# Jarrett's Pollen Sub



## Johnny (Sep 7, 2007)

Well I tried it!! Kieths pollen sub. I put on about three pound patties per hive. The sub was easy to handle and squeezed up the frames real nice and easy. It looked huge compared to the 1 lb patties I'm use to feeding. I fed one hive 3 one pound store bought patties cause I wanted to see if there was any difference. I ck the hives about 10 days later and I was surprised the bees had eaten all the patty. I compared the one hive with the store bought patties to other hives and found that there was actually a difference between the two. The hives with the Jarrett patty were doing better. Same bee yard, queen was from same supplier, and were fed same amount of syrup. I'll put up some pics soon. 

Well I will say that I think from now on I'll be feeding no less than three pounds at a time from now on, the bees ate it fine. Thats less work for me having to go back almost every week to feed again. Plus it cost me 6.75 to feed the hive with store bought patty vs about 3 bucks! 

I'd just like to thank the keepers that take all time and money to do the research to come up with great products for our bees. Keep it up and thanks for the help! (now I better go do a mite count tomorrow, always something)

Thanks 
Johnny


----------



## BEES4U (Oct 10, 2007)

The hives with the Jarrett patty were doing better.
Can you explain doing better?
Thank you,
Ernie


----------



## Johnny (Sep 7, 2007)

Hey Ernie sorry I was going to post the pics last night and ran out of time so you guys could see. What I meant by doing better, was I removed four frames from the brood nest. There was more sealed brood in the hives that got the Jarrett patties. I aso looked for eggs in the frames did not see very many of them. The bee population was also greater. I'll try to post the pics tonight. 

Did you get results yet from the lab on your sub?


----------



## Keith Jarrett (Dec 10, 2006)

BEES4U said:


> Can you explain doing better?
> Thank you,
> Ernie


Well Ernie, It's what you put into the patty is what your bees are going to get out of it.

It's like feeding a gallon of syrup, if you cut it 50% with water would you expect them to put on weight for winter.

P.S. some do.


----------



## JoshJames (Jun 12, 2009)

Can someone plz direct me to Jarret's Pollen Sub recipe? Thanks


----------



## loggermike (Jul 23, 2000)

I think its on the same web site that has the KFC seasoning recipe.


----------



## BEES4U (Oct 10, 2007)

Well Ernie, It's what you put into the patty is what your bees are going to get out of it.

I totally agree!
If you are going to make the pollen supplement patties *do not skimp* on the ingredients, their ratios and quality.
Ernie


----------



## Hambone (Mar 17, 2008)

JoshJames said:


> Can someone plz direct me to Jarret's Pollen Sub recipe? Thanks



They are just busting your chops. Jarrett's recipe can be found here.

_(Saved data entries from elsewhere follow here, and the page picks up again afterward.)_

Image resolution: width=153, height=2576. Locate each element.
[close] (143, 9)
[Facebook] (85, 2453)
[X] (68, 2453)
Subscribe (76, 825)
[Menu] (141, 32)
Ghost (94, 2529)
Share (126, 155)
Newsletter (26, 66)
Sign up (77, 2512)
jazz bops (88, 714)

KJ's Pollen Recipe Don't tell him I told you. :shhhh:


----------



## Beeslave (Feb 6, 2009)

Good one Hambone!


----------



## JoshJames (Jun 12, 2009)

Derek said:


> They are just busting your chops. Jarrett's recipe can be found here.
> 
> KJ's Pollen Recipe Don't tell him I told you. :shhhh:


Fort Knox ain't talking. Said something about security risk.:shhhh: Who else has the recipe the want's to spill the beans:waiting: Is anyone sure that Jarrett's recipe is any better than other home made "open" recipes? I'm thinking of Randy Olivers, Hackenberg, or even Dave Miksa who has many different pollen subs for different times of the year.


----------



## BEES4U (Oct 10, 2007)

Who else has the recipe the want's to spill the beans

Spilling the beans is very costly to research and development.:shhhh:

If I gave you the formula,s, you would not apprecieate all of the work and $$$$ that I /we put into it.

*TNSTAAFM*
(There's No Such Think As A Free Meal)

For example: Mann Lake, are you reading this?
Regards,
Ernie


----------



## JBJ (Jan 27, 2005)

...unless your a bee, in a managed apiary, then some guy in a suit will periodically come by and wait on your every need and foot the bill to boot. 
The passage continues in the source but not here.